Intro
Je n’assistais jamais aux conférences. Elles se passaient en même temps que les cours ou sur nos jours libres, soit quand tout le monde préférait sortir en soirée ou s’inviter les uns chez les autres plutôt que d’y assister. Et il était hors de question que j’y aille seule. Ce jour serait pourtant exceptionnel car, étant donné mes dernières notes de partiels, je ne pouvais en aucun cas me permettre de rater mon mémoire sur « la jungle de chair »… la fin de cette période, plus précisément.
Comme une petite voix me l’avait prédit, la salle était pleine à craquer quand j’entrai dans l’amphithéâtre, principalement constituée d’étudiantes de mon âge ou plus âgées et quelques rares candidats masculins. Ayant aperçu de loin une chaise libre près d’un petit vieux au premier rang, je me ruai vers elle en manquant de trébucher sur ma propre robe et y installai mes affaires. Tandis que je m’y asseyais avec soulagement, la salle bourdonnait doucement, à quelques minutes encore du commencement. Mon voisin n’était pas aussi vieux qu’il en avait l’air de loin. Il devait avoir la cinquantaine entamée ; ses tempes étaient poivre et sel et le sommet de son crâne bien dégarni, lisse et luisant comme un œuf. Il me sourit quand il me vit m’installer.
« Pas facile de trouver de la place ici, je lui chuchotai et souris un peu niaisement.
-J’entends beaucoup dire ça à propos des conférences, répondit-t-il en hochant la tête, mais celle-ci semble tout particulièrement intéresser le monde.
-Vous êtes étudiant ?
-Oh non, moi je suis juste venu en auditeur libre.
-Le sujet vous intéresse ?
-Un peu. Et vous, mademoiselle ?
-Je dois préparer un mémoire.
-Quel titre ?
-« Le rôle des femmes pendant le second assaut de la jungle de chair », répondis-je en agrandissant l’écran portatif que je venais de sortir de mon badge-montre.

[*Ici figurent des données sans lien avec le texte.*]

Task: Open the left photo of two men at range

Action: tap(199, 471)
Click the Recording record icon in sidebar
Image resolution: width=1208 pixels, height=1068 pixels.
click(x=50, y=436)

Le vieux ouvrit grand ses yeux d’un air admiratif alors que je branchai l’écran à la prise en-dessous de ma chaise. Le vieux sortit le sien, un vieux modèle, une simple projection holographique sortie de sa montre-badge à laquelle des pixels manquaient.
La présidente venait d’entrer, suivie d’une petite vieille. Tandis que la présidente trottinait sereinement jusqu’à son présentoir, cette dernière gardait une expression neutre. Elle n’avait pas l’air à l’aise et ses yeux faisaient de constants va-et-vient d’un bout de la salle bondée à l’autre.
-Vous ne pouviez pas mieux tomber que de venir ici, alors, me souffla le vieux.
-En fait, le thème m’a été imposé, répondis-je. Si j’avais su, j’aurais choisi un sujet plus facile.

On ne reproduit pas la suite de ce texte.